Just after 10 a.m. this morning UK businesses were targeted with an email campaign attempting to infect networks with the Trickbot Banking Trojan.
Utilizing a similar approach to what we have seen in the past, the messages were crafted to appear as legitimate “secure emails” from Lloyds Bank. This approach is one we have seen before as the purveyors of this malware have often used Lloyds, HSBC, Barclays and NatWest themes in their malicious email campaigns. In that one hour we quarantined about 15K of these malware- laden messages for our customers.
ON TOPIC: TRICKBOT CAMPAIGN SPOOF DUN & BRADSTREET
The attachment contains a macro-enabled spreadsheet. Once the macro has executed, it reaches out to a website located in Russia for the full payload, which is the Trickbot Banking Trojan.
Trickbot - Continually Evolving
Trickbot has received consistent upgrades over its lifecycle. It was seen leveraging the Eternal Blue exploit with MS17-010, thus giving it worm capabilities, not long after WannaCry had such success spreading via its use.

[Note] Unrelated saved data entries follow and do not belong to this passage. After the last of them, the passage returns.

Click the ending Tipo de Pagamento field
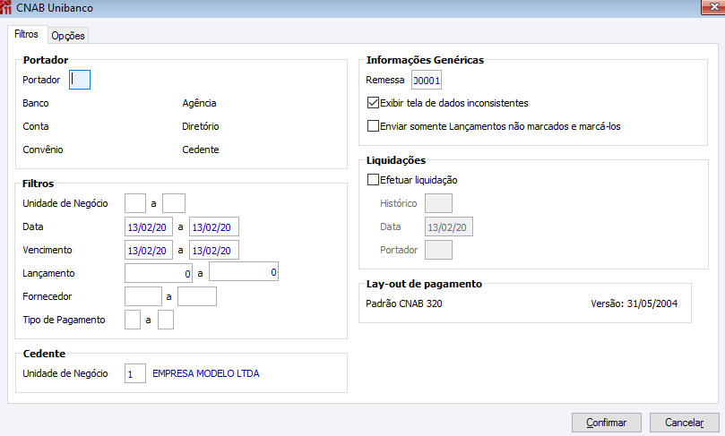Viewport: 725px width, 436px height. 165,320
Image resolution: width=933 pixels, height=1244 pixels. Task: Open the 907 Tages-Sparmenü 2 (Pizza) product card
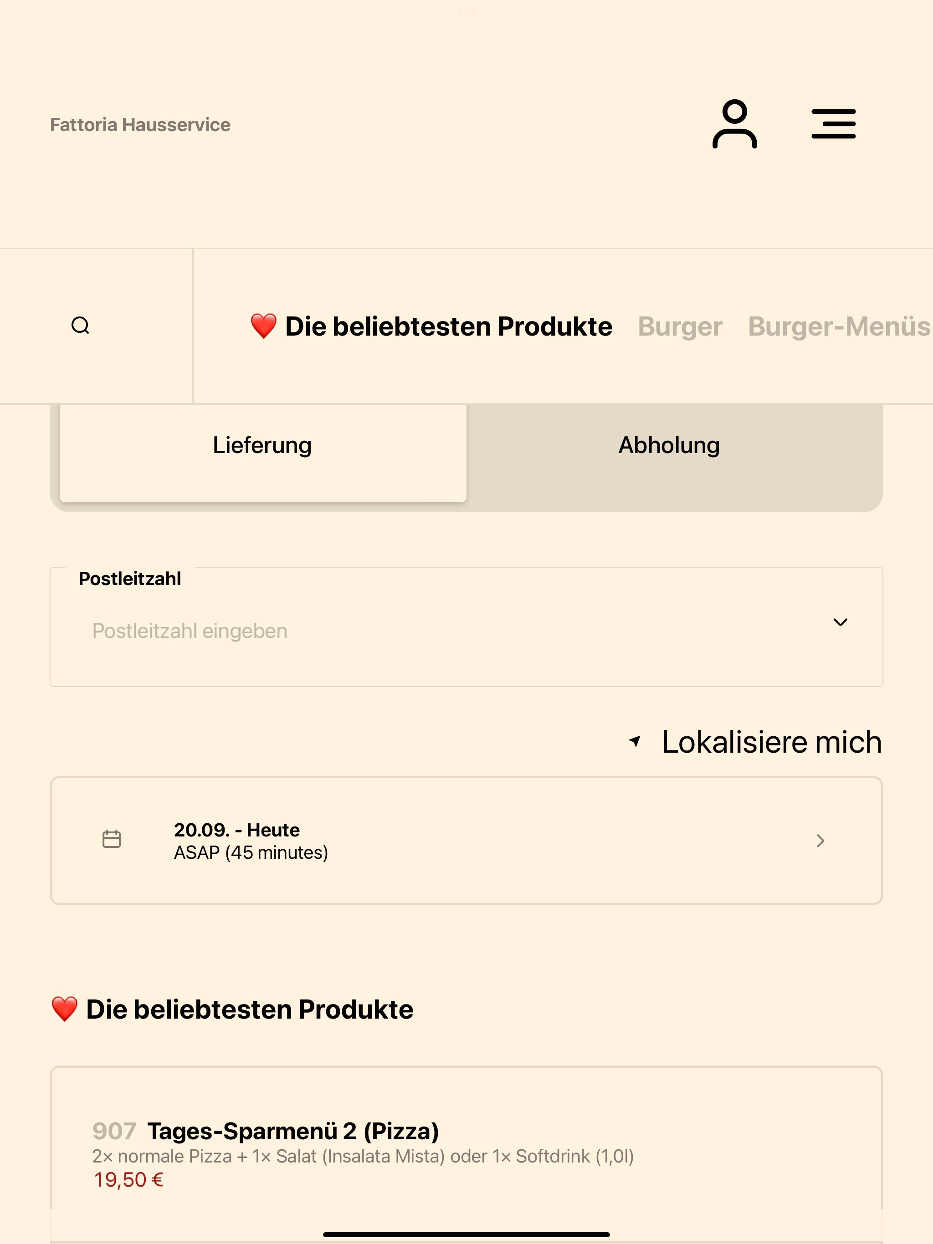point(467,1153)
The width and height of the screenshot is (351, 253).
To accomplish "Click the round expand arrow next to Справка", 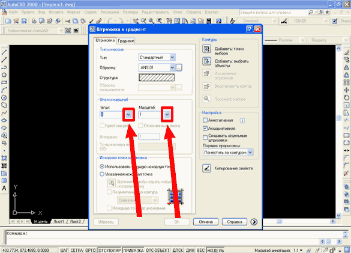I will click(254, 222).
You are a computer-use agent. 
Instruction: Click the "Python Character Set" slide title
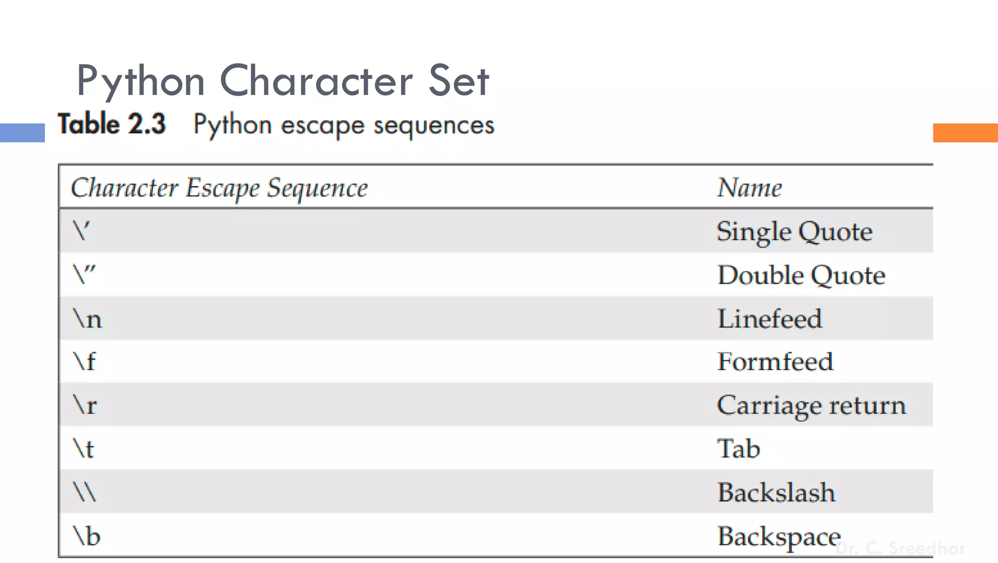283,80
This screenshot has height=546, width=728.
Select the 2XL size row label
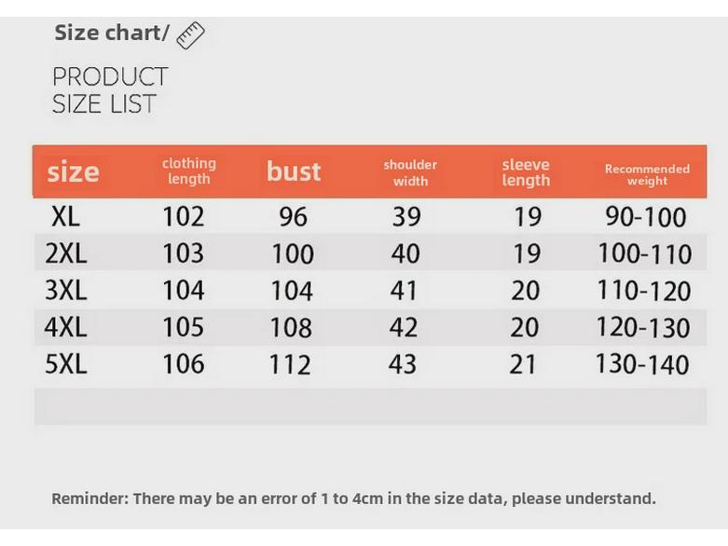[x=65, y=253]
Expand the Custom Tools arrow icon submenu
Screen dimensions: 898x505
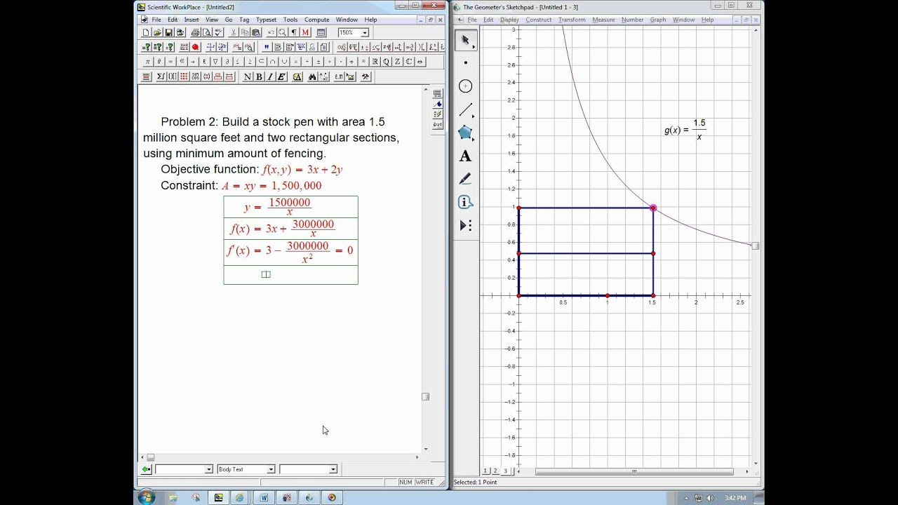(x=465, y=225)
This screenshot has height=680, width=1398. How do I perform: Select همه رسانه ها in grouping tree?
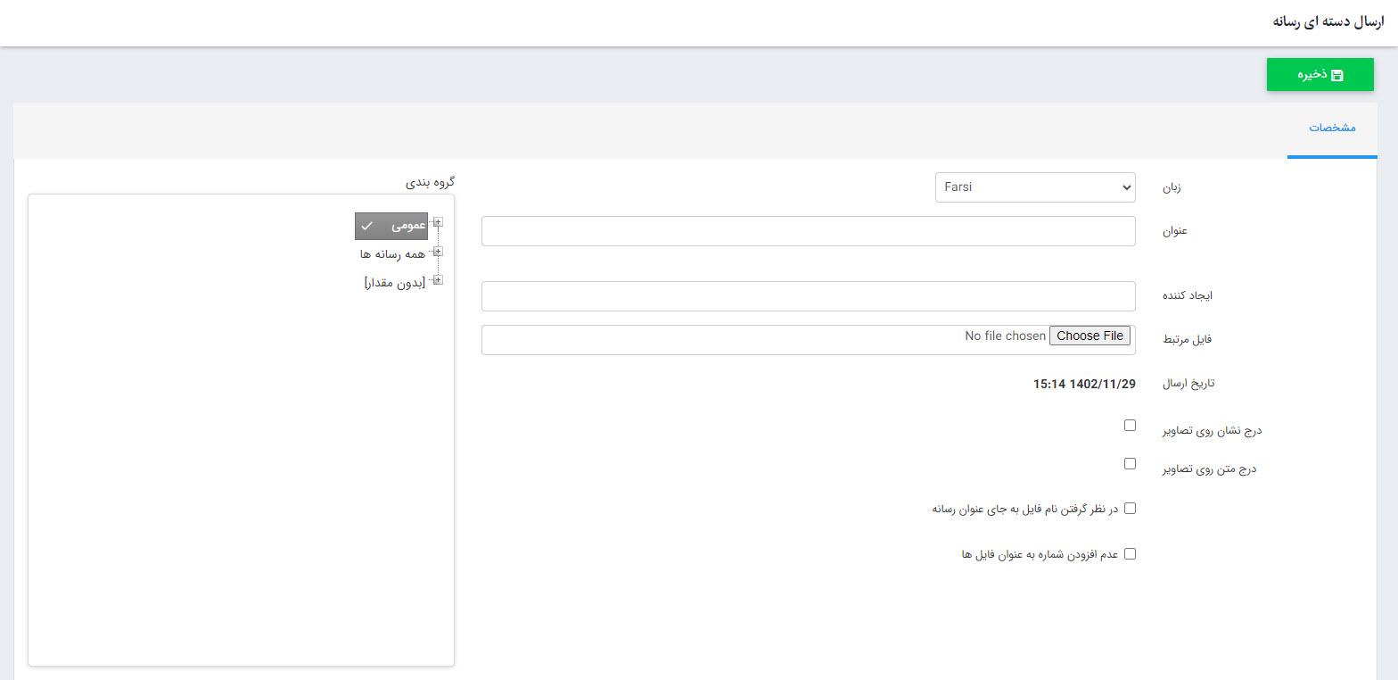click(389, 254)
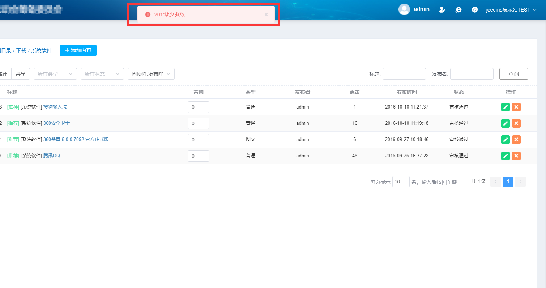Click the 添加内容 button
Screen dimensions: 546x288
coord(78,50)
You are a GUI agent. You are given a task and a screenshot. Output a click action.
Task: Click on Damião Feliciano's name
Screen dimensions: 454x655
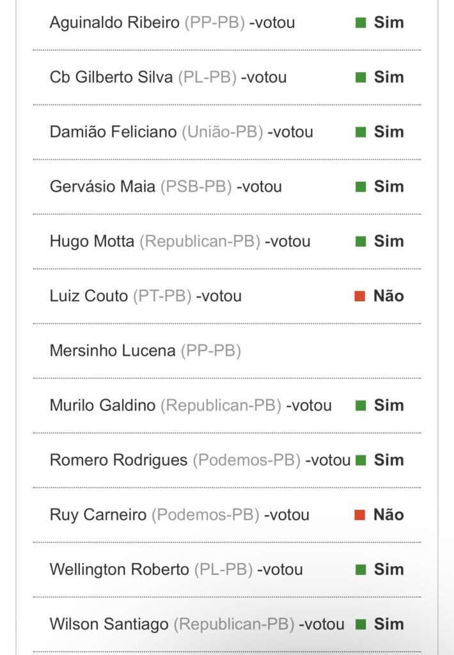(113, 132)
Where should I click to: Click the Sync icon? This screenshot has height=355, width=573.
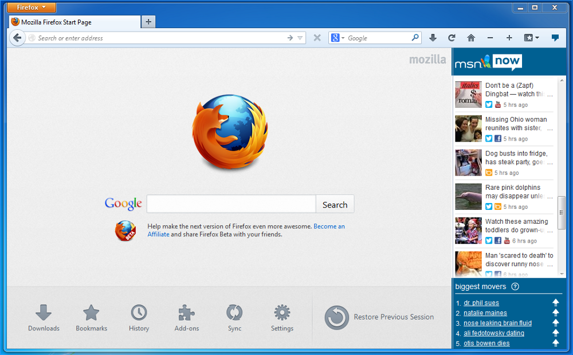coord(234,318)
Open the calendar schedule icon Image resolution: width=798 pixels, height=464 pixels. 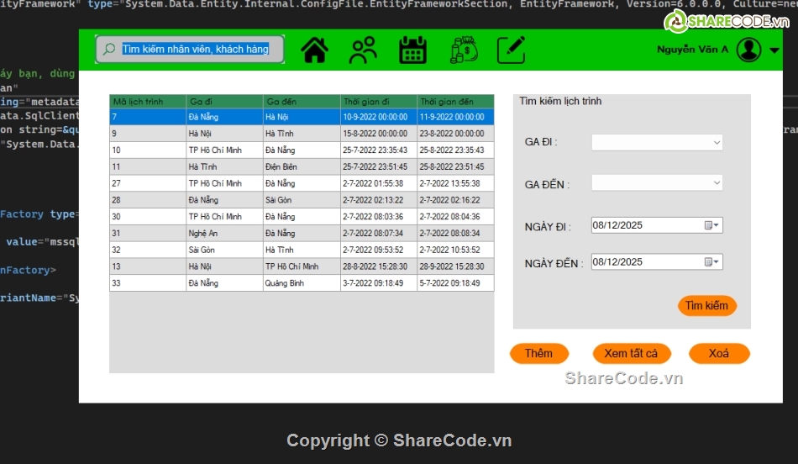coord(412,50)
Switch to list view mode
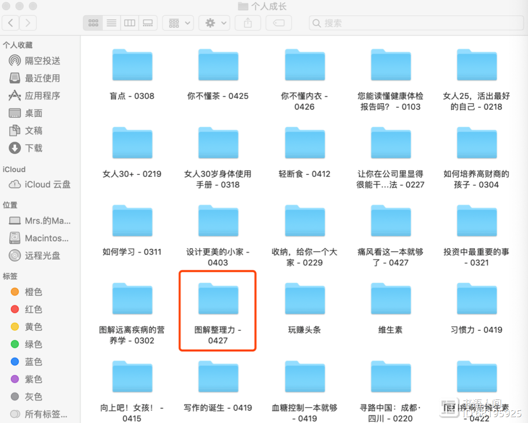The image size is (528, 423). click(x=111, y=23)
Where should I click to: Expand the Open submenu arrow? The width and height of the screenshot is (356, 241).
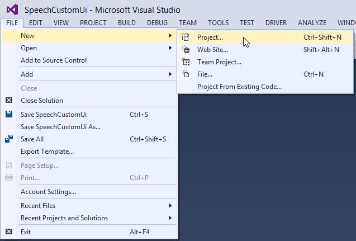coord(170,48)
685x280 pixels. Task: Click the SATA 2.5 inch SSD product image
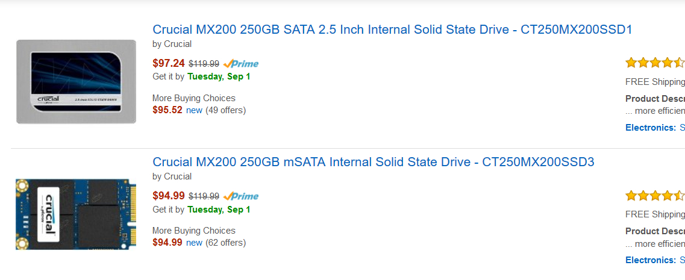(x=76, y=82)
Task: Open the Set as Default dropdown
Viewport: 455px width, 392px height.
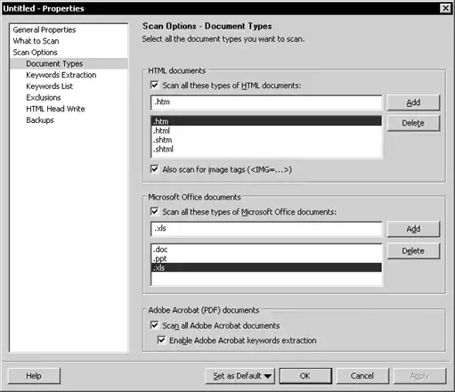Action: tap(240, 376)
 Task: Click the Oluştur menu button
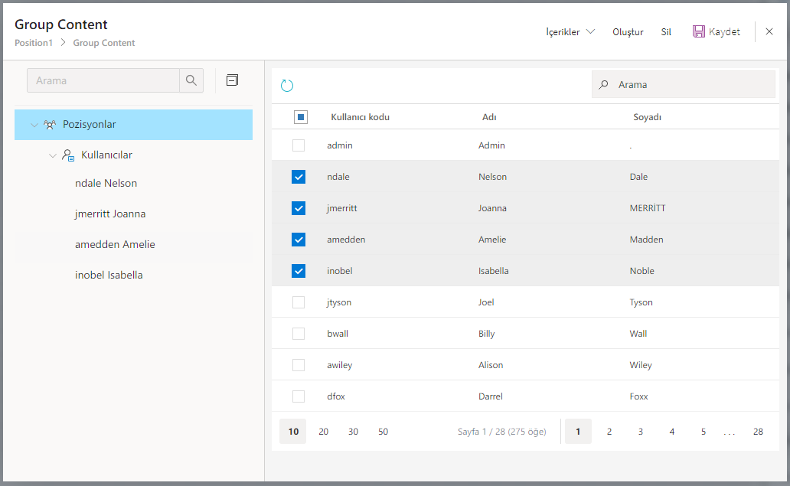[x=628, y=32]
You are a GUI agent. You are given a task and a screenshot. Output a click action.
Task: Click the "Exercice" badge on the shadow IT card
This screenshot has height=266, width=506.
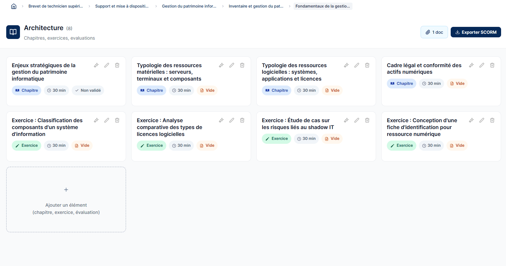click(x=277, y=139)
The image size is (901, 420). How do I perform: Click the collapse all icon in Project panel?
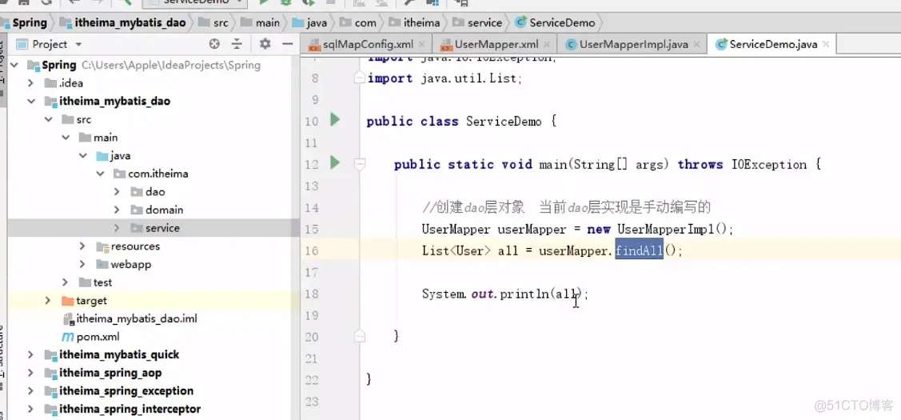pos(237,44)
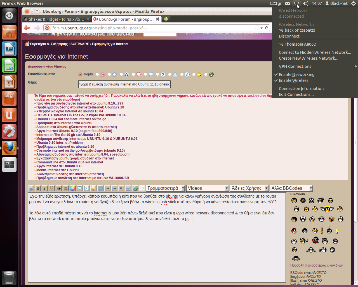Select the question mark topic icon option

point(157,74)
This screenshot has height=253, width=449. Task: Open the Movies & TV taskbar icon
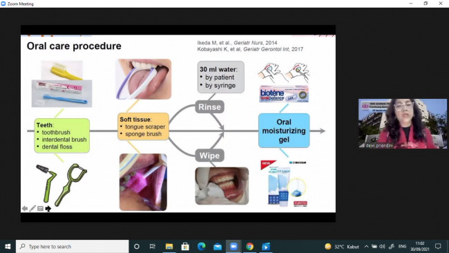(x=266, y=246)
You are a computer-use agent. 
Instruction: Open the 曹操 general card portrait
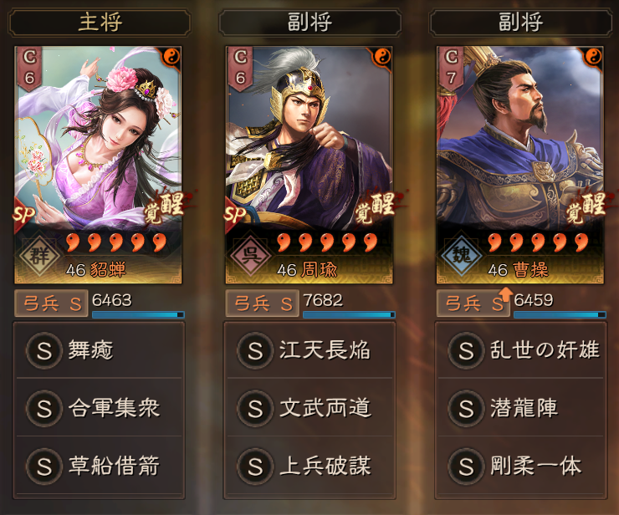520,165
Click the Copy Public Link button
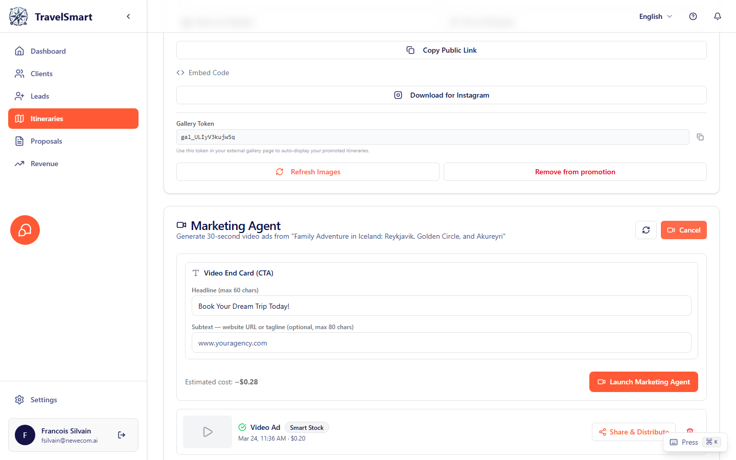The height and width of the screenshot is (460, 736). tap(442, 50)
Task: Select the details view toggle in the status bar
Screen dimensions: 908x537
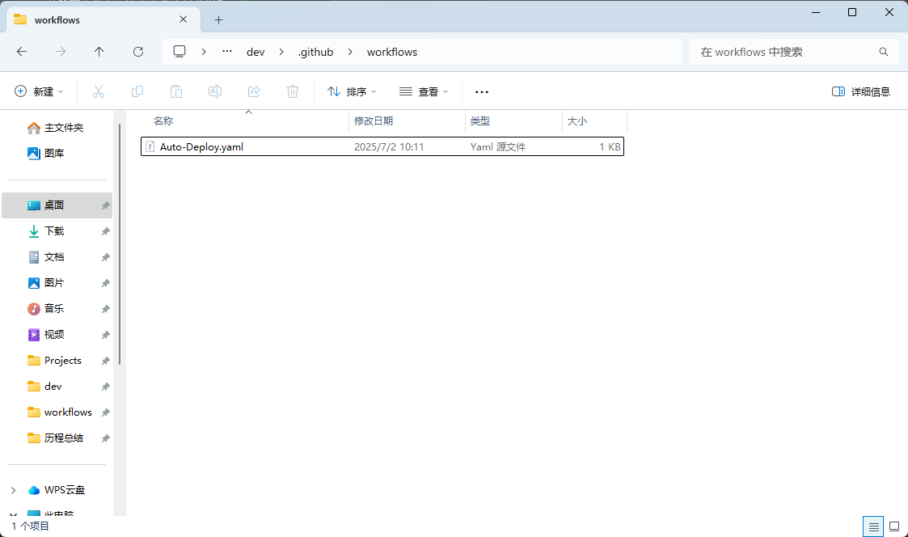Action: [x=872, y=526]
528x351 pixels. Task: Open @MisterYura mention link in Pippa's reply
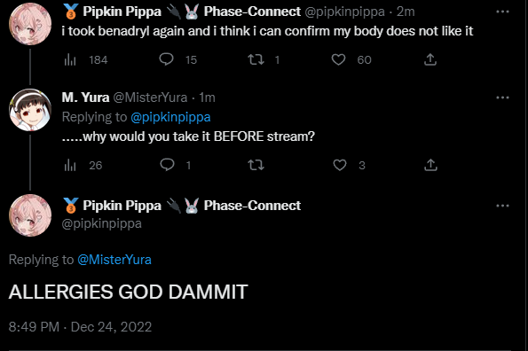click(x=114, y=260)

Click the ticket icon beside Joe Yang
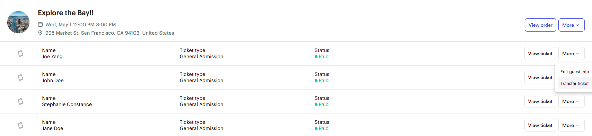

Late last year, it was updated with modules to target cryptocurrency wallets such as Coinbase. However, it’s primary functionality is to commit financial theft. It contains routines to disable Windows Defender and other AV, evade sandboxing, code-injection, keylogging, contact scraping and startup persistence. More recently it was updated with a module to encrypt targeted systems thus adding Ransomware to its repertoire. This evolution shows an effort on the part of the distributors to vary their business model to what works best to maximize their return per infection.